Jane Young, chief of the New Hampshire attorney general's criminal bureau, said officials are searching for the cause behind Monday's blaze and explosion that rocked the 55-and-over community shortly after police officer Stephen Arkell was shot and killed entering the Mill Pond Road home for what was reported as "verbal domestic dispute."
What sparked the argument between suspected gunman Michael Nolan, 47, and his elderly father, Walter Nolan, is also being probed and was still a mystery yesterday even to family members.
Richard Florino — Walter Nolan's son-in-law — said he wasn't aware of Michael Nolan ever physically threatening his father or his mother, Elizabeth, before she died two years ago. Walter wasn't known to have a gun in the house, he added.
Young said state law doesn't require residents to register a gun, but does call for permits for concealed weapons. She said federal authorities are helping to track and trace any guns that were in the house.
"On the state side, there doesn't seem to be any prohibition on the weapon at the moment," Young told the Herald.
Investigators will spend the rest of the week at least poring through the charred rubble of the duplex. Young said officials found the body of Arkell, 48, the apparent victim of multiple gunshot wounds, in the front of the home, and the remains of what is believed to be Michael Nolan in the debris where the garage once stood.
The 86-year-old Walter Nolan escaped the home, Young said, shortly after Arkell was gunned down "almost immediately" after entering with the father's permission.

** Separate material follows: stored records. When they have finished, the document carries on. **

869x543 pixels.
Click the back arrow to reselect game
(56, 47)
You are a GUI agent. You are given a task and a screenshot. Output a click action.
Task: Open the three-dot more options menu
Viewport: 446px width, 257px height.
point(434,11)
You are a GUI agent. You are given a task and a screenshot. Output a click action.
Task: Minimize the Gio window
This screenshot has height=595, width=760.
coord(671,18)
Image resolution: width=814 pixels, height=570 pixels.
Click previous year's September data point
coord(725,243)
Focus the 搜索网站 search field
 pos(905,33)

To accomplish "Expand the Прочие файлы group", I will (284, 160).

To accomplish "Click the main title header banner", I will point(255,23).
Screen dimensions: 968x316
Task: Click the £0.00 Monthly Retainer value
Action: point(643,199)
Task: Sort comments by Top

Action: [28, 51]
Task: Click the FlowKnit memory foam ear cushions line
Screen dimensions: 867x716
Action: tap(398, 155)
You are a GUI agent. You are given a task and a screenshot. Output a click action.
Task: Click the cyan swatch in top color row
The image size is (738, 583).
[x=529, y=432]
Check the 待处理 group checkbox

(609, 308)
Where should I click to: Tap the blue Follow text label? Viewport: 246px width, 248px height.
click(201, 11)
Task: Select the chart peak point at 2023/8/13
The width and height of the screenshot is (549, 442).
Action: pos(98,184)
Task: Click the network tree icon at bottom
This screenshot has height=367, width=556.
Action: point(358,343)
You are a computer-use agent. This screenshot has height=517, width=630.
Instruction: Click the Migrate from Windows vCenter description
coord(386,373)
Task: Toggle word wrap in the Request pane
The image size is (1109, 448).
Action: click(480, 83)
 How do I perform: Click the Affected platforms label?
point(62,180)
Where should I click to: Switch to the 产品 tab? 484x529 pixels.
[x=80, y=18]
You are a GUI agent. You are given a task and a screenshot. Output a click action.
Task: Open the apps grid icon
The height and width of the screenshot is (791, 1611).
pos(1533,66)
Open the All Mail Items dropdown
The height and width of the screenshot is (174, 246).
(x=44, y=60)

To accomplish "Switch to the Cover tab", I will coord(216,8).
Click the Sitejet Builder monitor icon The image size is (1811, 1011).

"At this point, it certainly seems that officer Arkell walked into a situation he didn't anticipate," Young said.
Florino said the family is "heartbroken" over Arkell's death, noting they have a relative who is a Revere cop. "We can't imagine the pain his family is going through," he said.
Young laid out a timeline that started with Arkell facing three volleys of gunfire. Fremont police Officer Derek Franek arrived shortly afterward and was met by Walter Nolan on the front lawn.
Franek handcuffed him for what Young said were "safety reasons" and entered the home, where he saw a wall that had been "sprayed with bullets" and a fatally injured Arkell on the floor on his back.
Franek told investigators that gunfire immediately drove him from the front of the house to the back, where he escaped off the porch and took cover in the tree line, Young said. Smoke later began to spew from the back of the house, and within 45 minutes, an explosion shook the entire structure, though Young said the cause of both is "not likely" accidental.
As police were arriving, they had to duck gunfire, allegedly from Michael Nolan, with bullets hitting the roof and nearby homes, Young said. Police, she added, never returned fire.